= Task goal =
Although the entries contain pictures, write out only their text, exactly as it stands.

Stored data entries
·····
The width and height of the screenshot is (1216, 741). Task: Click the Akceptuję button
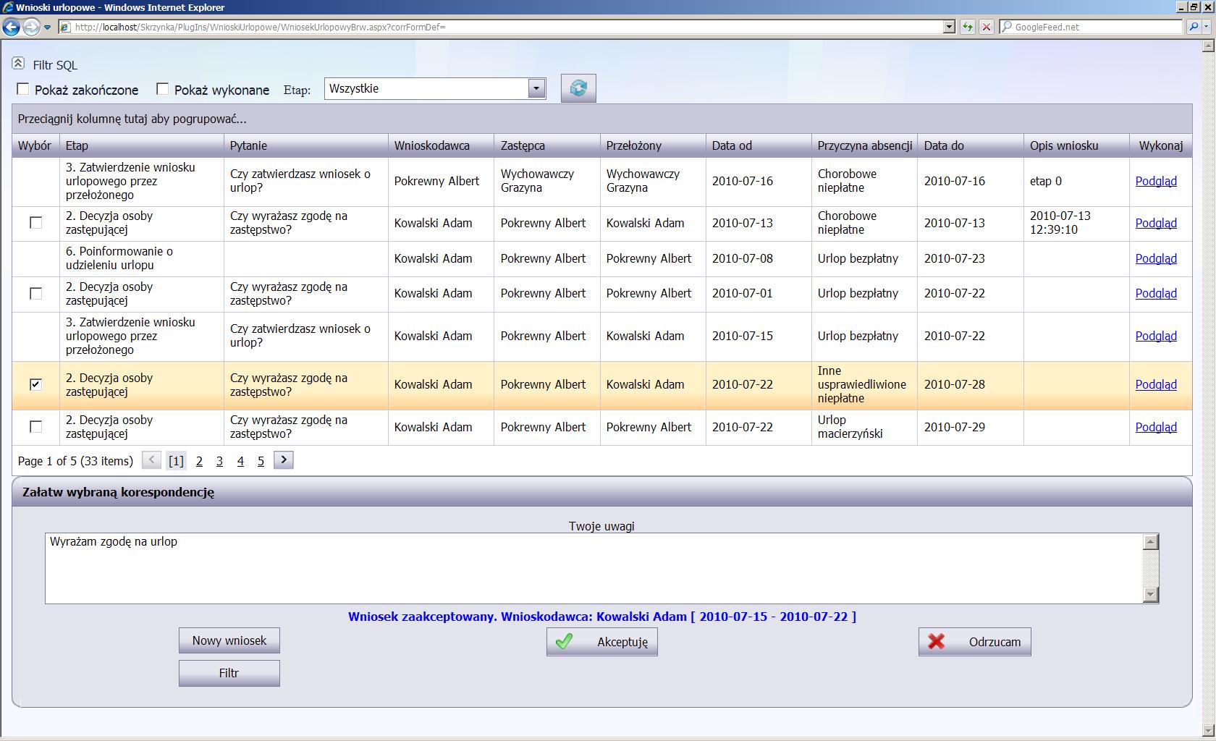click(x=601, y=642)

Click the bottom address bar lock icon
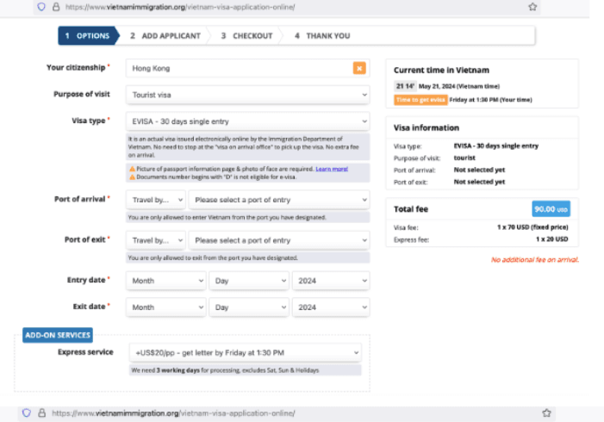point(40,413)
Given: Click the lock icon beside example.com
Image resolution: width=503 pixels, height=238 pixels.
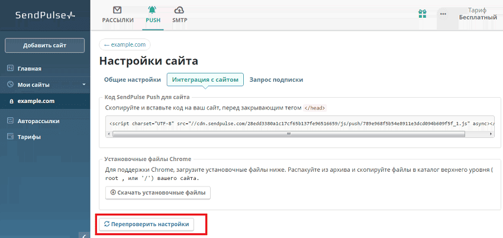Looking at the screenshot, I should point(10,101).

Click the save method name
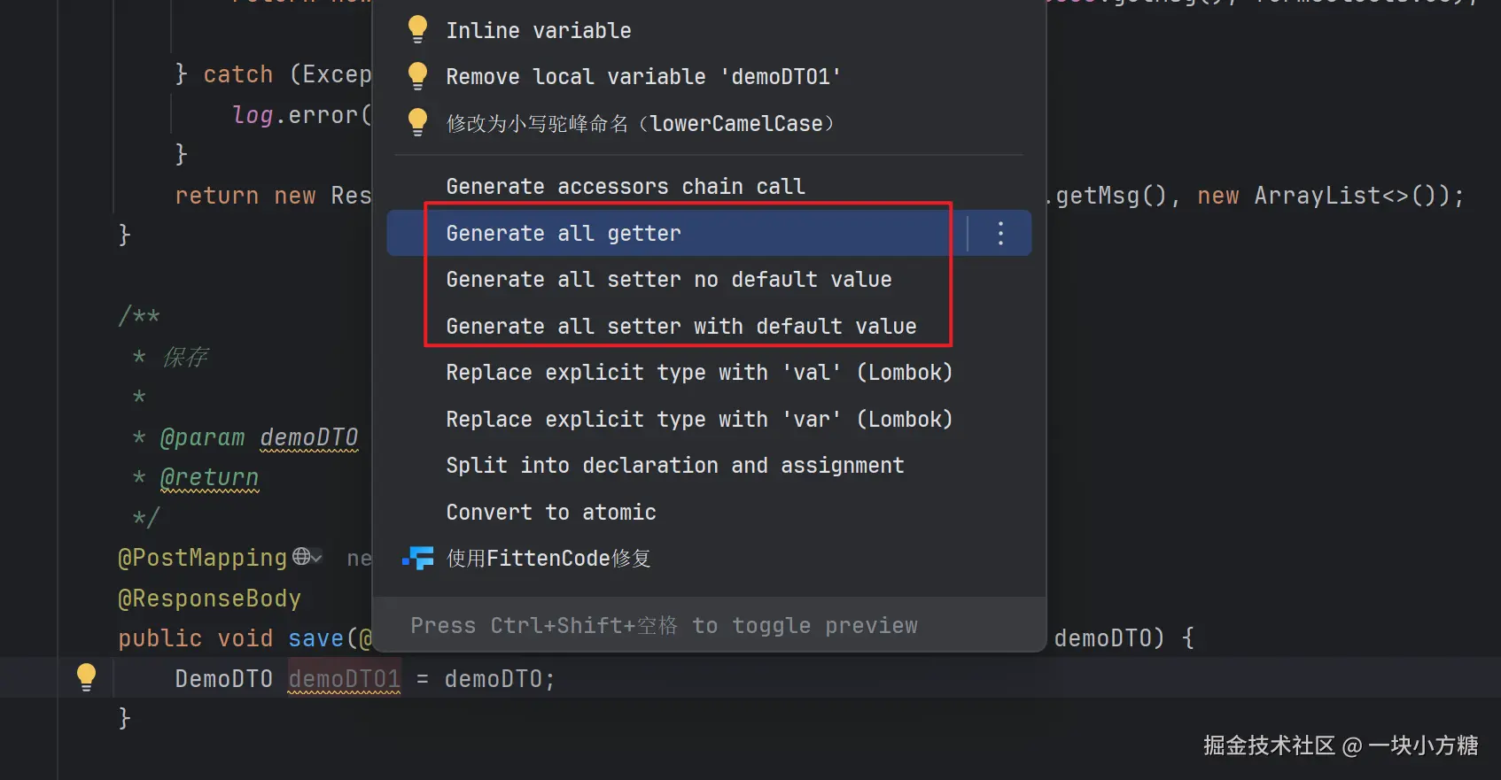(315, 638)
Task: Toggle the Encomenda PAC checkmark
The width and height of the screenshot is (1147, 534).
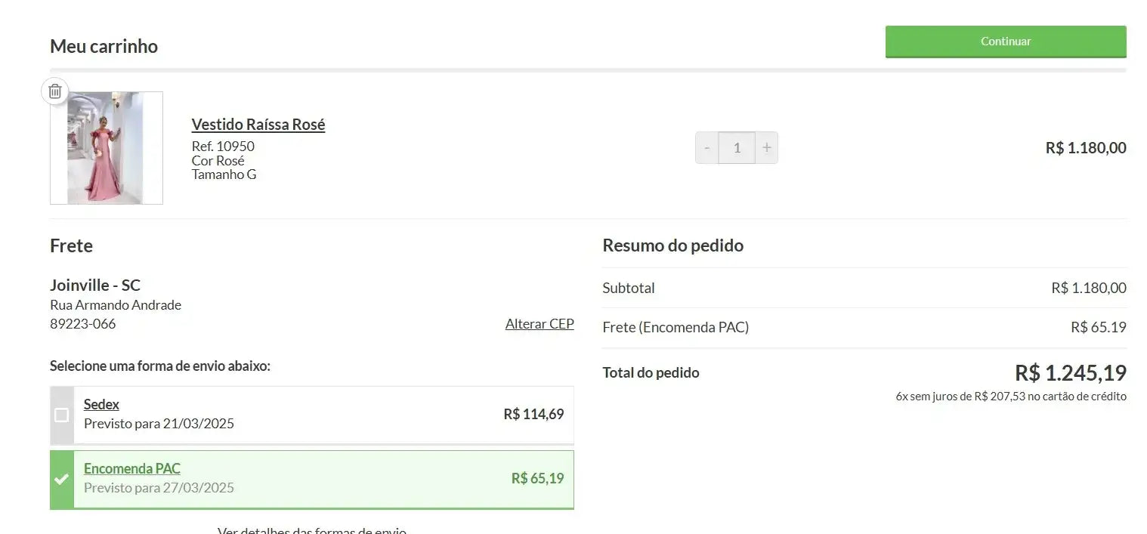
·····
= Written answer =
The width and height of the screenshot is (1216, 741). Task: Click the Akceptuję button
click(x=601, y=642)

Click the bottom address bar lock icon
point(40,413)
Given: Click the lock icon beside example.com
Image resolution: width=503 pixels, height=238 pixels.
Looking at the screenshot, I should point(10,101).

Click the save method name
(315, 638)
Task: Toggle the Encomenda PAC checkmark
The width and height of the screenshot is (1147, 534).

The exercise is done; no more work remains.